Let suppose that the Disk is a Rigid Body whose mass is uniformly distributed. The Moment of Inertia of the element is equal to the Moment of Inertia of the entire Disk minus the Moment of Inertia of the Hole, that is to say:

$I = I_{D} - I_{H}$ (1)

Where:

$I_{D}$ - Moment of inertia of the Disk.

$I_{H}$ - Moment of inertia of the Hole.

Then, this formula is expanded as follows:

$I = \frac{1}{2}\cdot M\cdot R^{2} - \frac{1}{2}\cdot m\cdot \left(\frac{1}{2}\cdot R^{2} \right)$ (1b)

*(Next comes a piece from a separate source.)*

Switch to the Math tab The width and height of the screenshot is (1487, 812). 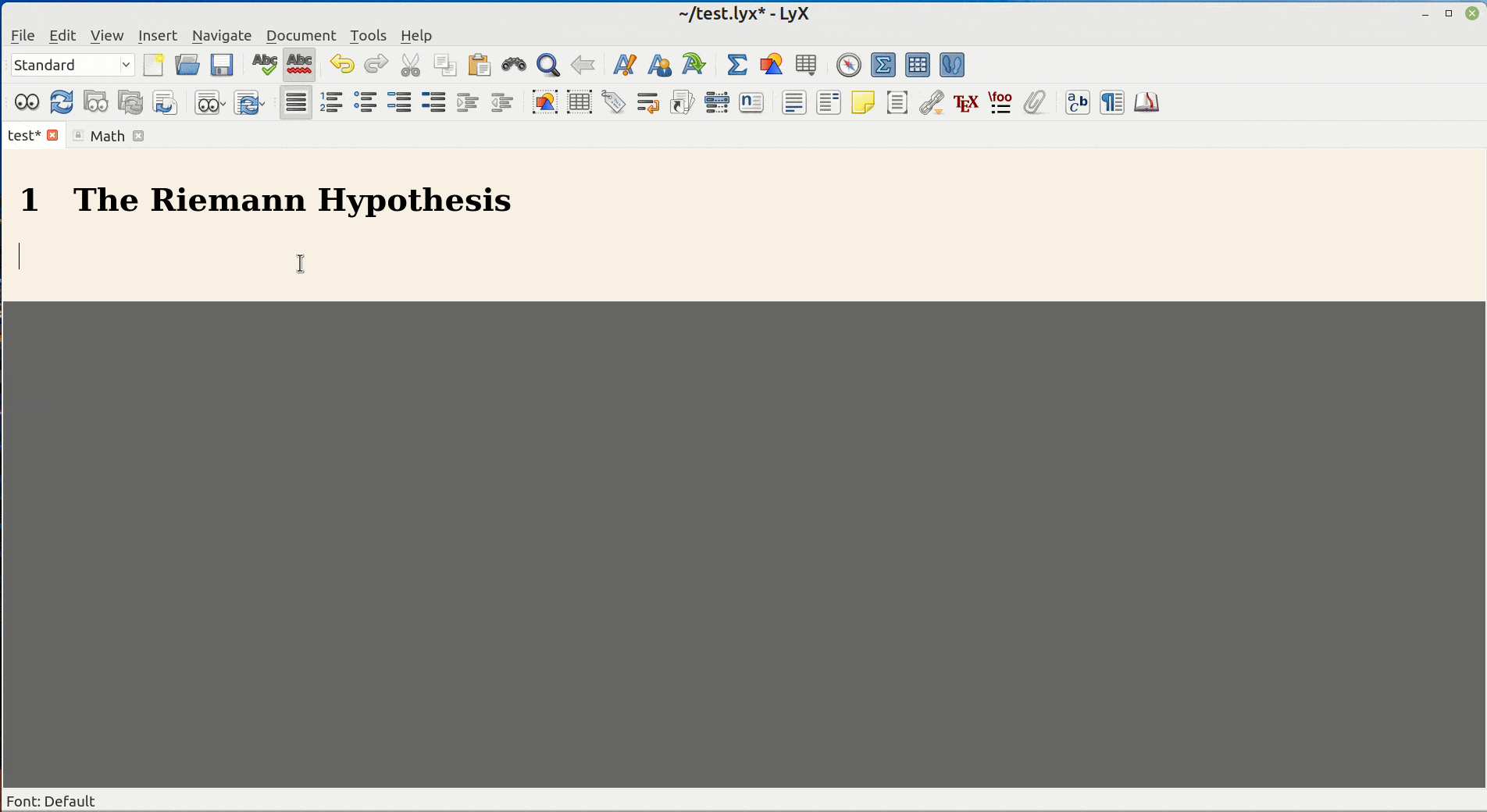[x=107, y=136]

Dimensionally speaking, Mass is directly proportional to the square of the Radius, then we derive the following expression for the Mass removed by the Hole ( $m$ ):

$\frac{m}{M} = \frac{R^{2}}{4\cdot R^{2}}$

$m = \frac{1}{2}\cdot M$

And the resulting equation is:

$I = \frac{1}{2}\cdot M\cdot R^{2} -\frac{1}{2}\cdot \left(\frac{1}{4}\cdot M \right) \cdot \left(\frac{1}{4}\cdot R^{2} \right)$

$I = \frac{1}{2} \cdot M\cdot R^{2} - \frac{1}{32}\cdot M\cdot R^{2}$

$I = \frac{15}{32}\cdot M\cdot R^{2}$

The moment of inertia of the Disc is represented by $I = \frac{15}{32}\cdot M\cdot R^{2}$ . (Correct answer: A)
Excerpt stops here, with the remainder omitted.